PROBLEM STATEMENT. Rewrite the entries below, changing "Identify the location of" to "Find the position of" wherever it occurs and leaving everything else as it is.

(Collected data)
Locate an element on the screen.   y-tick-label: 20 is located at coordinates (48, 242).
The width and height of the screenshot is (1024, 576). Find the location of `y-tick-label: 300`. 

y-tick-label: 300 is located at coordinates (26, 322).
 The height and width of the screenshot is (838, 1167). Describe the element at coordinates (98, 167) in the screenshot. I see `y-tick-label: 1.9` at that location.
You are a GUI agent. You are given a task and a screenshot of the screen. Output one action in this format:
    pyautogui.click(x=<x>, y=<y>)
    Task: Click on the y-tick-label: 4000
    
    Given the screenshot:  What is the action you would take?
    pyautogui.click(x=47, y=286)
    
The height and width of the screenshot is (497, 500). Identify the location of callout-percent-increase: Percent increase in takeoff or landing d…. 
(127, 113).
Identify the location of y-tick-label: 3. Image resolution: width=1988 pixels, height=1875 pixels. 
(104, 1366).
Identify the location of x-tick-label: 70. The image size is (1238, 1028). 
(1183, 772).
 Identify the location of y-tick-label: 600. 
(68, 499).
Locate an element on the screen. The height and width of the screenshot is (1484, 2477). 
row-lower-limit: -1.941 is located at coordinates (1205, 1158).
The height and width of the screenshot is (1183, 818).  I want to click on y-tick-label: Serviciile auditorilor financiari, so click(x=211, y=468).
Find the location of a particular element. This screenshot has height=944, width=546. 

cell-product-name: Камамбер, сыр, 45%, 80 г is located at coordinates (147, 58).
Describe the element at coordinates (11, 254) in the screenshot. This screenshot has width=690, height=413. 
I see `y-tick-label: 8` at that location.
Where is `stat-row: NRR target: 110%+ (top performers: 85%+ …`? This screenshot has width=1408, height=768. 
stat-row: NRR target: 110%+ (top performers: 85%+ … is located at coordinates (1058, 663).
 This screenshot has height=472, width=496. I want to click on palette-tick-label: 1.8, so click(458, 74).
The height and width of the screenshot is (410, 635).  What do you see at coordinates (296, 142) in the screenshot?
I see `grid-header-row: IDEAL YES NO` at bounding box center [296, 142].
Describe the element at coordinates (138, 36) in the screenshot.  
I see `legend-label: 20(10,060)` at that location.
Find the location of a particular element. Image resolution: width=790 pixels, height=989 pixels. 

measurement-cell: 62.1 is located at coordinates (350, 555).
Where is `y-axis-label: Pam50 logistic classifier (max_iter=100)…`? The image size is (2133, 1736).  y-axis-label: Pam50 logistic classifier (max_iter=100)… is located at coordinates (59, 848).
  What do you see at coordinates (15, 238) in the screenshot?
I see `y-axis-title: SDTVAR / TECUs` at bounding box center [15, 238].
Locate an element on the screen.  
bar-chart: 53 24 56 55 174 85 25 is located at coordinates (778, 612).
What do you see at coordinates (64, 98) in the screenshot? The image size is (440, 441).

TASK ANSWER.
Locate an element on the screen.   y-tick-label: 20 is located at coordinates (48, 242).
The width and height of the screenshot is (1024, 576). Find the location of `y-tick-label: 300`. 

y-tick-label: 300 is located at coordinates (26, 322).
 The height and width of the screenshot is (838, 1167). Describe the element at coordinates (98, 167) in the screenshot. I see `y-tick-label: 1.9` at that location.
You are a GUI agent. You are given a task and a screenshot of the screen. Output one action in this format:
    pyautogui.click(x=<x>, y=<y>)
    Task: Click on the y-tick-label: 4000
    
    Given the screenshot:  What is the action you would take?
    pyautogui.click(x=47, y=286)
    
The height and width of the screenshot is (497, 500). Find the position of callout-percent-increase: Percent increase in takeoff or landing d…. 
(127, 113).
Find the position of y-tick-label: 3. Image resolution: width=1988 pixels, height=1875 pixels. 
(104, 1366).
Find the position of x-tick-label: 70. The image size is (1238, 1028). 
(1183, 772).
 Find the position of y-tick-label: 600. 
(68, 499).
Locate an element on the screen. The height and width of the screenshot is (1484, 2477). 
row-lower-limit: -1.941 is located at coordinates (1205, 1158).
The height and width of the screenshot is (1183, 818).  I want to click on y-tick-label: Serviciile auditorilor financiari, so click(x=211, y=468).
Find the location of a particular element. This screenshot has height=944, width=546. 

cell-product-name: Камамбер, сыр, 45%, 80 г is located at coordinates (147, 58).
Describe the element at coordinates (11, 254) in the screenshot. This screenshot has width=690, height=413. 
I see `y-tick-label: 8` at that location.
Where is `stat-row: NRR target: 110%+ (top performers: 85%+ …`? This screenshot has width=1408, height=768. 
stat-row: NRR target: 110%+ (top performers: 85%+ … is located at coordinates (1058, 663).
 This screenshot has height=472, width=496. I want to click on palette-tick-label: 1.8, so click(458, 74).
The height and width of the screenshot is (410, 635).  What do you see at coordinates (296, 142) in the screenshot?
I see `grid-header-row: IDEAL YES NO` at bounding box center [296, 142].
Describe the element at coordinates (138, 36) in the screenshot.  
I see `legend-label: 20(10,060)` at that location.
Find the location of a particular element. Image resolution: width=790 pixels, height=989 pixels. 

measurement-cell: 62.1 is located at coordinates (350, 555).
Where is `y-axis-label: Pam50 logistic classifier (max_iter=100)…`? The image size is (2133, 1736).  y-axis-label: Pam50 logistic classifier (max_iter=100)… is located at coordinates (59, 848).
  What do you see at coordinates (15, 238) in the screenshot?
I see `y-axis-title: SDTVAR / TECUs` at bounding box center [15, 238].
Locate an element on the screen.  
bar-chart: 53 24 56 55 174 85 25 is located at coordinates (778, 612).
What do you see at coordinates (64, 98) in the screenshot? The image size is (440, 441).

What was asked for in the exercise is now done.